What the task asks :: For this exercise, reproduce the entries below exactly, but only from the line containing "Task: Focus the Contact Email field" through the line containing "Click the All nodes reset button", both included.

Provided information Block Start

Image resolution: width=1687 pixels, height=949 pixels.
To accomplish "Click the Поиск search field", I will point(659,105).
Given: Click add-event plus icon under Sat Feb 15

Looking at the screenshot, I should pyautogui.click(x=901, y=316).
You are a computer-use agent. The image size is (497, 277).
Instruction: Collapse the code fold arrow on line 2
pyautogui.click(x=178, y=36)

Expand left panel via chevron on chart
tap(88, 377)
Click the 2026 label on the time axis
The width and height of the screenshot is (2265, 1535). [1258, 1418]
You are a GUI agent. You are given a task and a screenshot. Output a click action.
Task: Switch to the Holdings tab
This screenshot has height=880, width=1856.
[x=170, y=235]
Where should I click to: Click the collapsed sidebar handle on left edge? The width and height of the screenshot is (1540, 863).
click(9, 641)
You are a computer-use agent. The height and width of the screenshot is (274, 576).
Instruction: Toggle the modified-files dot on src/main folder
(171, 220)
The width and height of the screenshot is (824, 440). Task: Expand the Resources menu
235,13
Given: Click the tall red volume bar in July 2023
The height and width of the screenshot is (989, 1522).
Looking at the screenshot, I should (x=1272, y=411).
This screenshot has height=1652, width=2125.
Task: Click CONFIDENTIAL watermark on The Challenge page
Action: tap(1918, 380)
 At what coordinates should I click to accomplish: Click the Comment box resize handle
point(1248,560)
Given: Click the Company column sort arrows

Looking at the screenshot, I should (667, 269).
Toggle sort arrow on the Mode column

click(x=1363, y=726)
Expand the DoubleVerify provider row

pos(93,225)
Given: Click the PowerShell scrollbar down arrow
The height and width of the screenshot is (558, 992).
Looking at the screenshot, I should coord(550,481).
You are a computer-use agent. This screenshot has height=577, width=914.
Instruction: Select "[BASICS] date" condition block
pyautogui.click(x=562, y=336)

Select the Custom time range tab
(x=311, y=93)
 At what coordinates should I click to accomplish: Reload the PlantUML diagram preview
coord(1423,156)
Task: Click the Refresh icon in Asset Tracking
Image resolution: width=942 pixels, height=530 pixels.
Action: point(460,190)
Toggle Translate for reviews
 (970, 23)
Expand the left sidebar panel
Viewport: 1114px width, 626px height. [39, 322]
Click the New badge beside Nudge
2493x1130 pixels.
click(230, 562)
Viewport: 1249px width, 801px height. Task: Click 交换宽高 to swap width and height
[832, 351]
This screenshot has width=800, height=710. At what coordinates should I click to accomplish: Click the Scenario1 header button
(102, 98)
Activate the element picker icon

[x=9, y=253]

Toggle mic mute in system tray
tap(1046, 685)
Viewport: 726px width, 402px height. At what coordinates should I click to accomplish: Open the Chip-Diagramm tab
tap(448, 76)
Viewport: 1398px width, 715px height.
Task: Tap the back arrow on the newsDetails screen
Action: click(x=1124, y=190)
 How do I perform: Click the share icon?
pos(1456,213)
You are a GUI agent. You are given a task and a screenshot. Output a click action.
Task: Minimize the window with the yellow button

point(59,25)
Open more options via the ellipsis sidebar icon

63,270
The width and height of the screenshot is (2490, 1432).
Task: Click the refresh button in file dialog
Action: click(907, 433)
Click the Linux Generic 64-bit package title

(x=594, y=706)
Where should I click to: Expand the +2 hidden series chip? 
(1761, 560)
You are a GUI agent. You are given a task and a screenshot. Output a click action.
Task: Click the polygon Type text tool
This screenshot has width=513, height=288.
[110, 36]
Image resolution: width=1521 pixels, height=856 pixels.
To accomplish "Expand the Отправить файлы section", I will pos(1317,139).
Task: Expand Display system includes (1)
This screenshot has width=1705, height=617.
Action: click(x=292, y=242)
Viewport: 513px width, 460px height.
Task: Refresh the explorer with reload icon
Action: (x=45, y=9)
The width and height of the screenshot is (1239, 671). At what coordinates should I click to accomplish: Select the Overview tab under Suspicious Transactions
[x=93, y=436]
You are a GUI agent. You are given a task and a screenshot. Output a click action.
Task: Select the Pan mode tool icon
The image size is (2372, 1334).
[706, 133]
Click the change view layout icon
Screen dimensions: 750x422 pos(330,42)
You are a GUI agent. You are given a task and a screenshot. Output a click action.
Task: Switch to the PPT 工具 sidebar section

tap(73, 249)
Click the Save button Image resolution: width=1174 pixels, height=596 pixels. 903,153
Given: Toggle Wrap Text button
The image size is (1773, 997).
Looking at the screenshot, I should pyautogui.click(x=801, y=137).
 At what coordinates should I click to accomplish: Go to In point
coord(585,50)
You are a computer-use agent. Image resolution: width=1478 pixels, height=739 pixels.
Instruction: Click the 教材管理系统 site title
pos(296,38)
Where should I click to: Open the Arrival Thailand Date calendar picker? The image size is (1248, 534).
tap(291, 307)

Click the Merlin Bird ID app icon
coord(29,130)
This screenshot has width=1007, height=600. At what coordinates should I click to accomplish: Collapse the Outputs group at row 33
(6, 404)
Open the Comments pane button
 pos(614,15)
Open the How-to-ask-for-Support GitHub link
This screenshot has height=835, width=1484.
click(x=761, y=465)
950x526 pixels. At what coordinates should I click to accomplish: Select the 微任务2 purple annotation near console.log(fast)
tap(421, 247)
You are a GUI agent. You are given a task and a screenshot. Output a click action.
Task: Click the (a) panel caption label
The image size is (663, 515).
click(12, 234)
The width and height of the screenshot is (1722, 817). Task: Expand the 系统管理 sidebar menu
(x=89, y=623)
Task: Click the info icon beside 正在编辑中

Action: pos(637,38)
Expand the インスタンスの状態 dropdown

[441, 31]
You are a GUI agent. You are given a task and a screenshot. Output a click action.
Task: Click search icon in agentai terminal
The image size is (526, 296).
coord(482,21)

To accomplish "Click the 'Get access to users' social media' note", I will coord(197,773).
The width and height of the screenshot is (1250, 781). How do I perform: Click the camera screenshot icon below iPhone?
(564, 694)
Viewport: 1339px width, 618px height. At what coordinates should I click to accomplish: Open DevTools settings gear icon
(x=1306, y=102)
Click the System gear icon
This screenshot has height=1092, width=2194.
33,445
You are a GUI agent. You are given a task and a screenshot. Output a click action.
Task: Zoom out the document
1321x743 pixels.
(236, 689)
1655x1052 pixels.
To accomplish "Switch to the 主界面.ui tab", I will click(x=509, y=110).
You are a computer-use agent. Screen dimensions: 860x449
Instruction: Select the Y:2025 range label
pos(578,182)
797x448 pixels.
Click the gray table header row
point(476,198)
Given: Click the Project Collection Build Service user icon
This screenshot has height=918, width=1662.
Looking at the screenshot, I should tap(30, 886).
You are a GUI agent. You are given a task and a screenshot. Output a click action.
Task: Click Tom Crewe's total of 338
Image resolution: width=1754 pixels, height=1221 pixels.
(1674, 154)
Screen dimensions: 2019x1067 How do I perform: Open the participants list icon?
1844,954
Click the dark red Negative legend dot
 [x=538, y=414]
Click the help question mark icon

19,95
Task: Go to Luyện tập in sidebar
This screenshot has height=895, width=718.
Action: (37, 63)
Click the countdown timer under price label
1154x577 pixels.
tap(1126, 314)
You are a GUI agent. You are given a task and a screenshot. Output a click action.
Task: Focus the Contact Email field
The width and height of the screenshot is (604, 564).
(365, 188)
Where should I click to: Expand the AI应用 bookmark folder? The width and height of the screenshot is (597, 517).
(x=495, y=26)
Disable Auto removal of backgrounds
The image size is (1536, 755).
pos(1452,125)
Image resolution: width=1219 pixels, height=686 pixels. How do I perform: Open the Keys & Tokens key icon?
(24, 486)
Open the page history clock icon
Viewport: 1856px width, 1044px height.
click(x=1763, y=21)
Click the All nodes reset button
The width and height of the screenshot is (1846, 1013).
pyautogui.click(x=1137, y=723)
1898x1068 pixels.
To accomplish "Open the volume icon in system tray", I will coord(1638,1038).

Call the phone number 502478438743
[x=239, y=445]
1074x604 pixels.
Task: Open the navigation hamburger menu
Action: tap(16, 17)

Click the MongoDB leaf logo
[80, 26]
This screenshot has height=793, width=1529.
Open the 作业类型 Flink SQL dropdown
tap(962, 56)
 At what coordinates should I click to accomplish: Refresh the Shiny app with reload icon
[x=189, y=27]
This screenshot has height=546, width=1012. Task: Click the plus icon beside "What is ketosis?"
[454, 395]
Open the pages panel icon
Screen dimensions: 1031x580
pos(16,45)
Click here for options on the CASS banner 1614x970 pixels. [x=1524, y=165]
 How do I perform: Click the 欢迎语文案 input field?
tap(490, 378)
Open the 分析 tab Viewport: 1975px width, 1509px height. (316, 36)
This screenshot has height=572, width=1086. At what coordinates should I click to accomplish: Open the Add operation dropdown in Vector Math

Provided information Block End

Solution to this problem ::
Task: Focus the Contact Email field
The width and height of the screenshot is (604, 564).
(365, 188)
Where should I click to: Expand the AI应用 bookmark folder? The width and height of the screenshot is (597, 517).
(x=495, y=26)
Disable Auto removal of backgrounds
The image size is (1536, 755).
pos(1452,125)
Image resolution: width=1219 pixels, height=686 pixels. How do I perform: Open the Keys & Tokens key icon?
(24, 486)
Open the page history clock icon
Viewport: 1856px width, 1044px height.
click(x=1763, y=21)
Click the All nodes reset button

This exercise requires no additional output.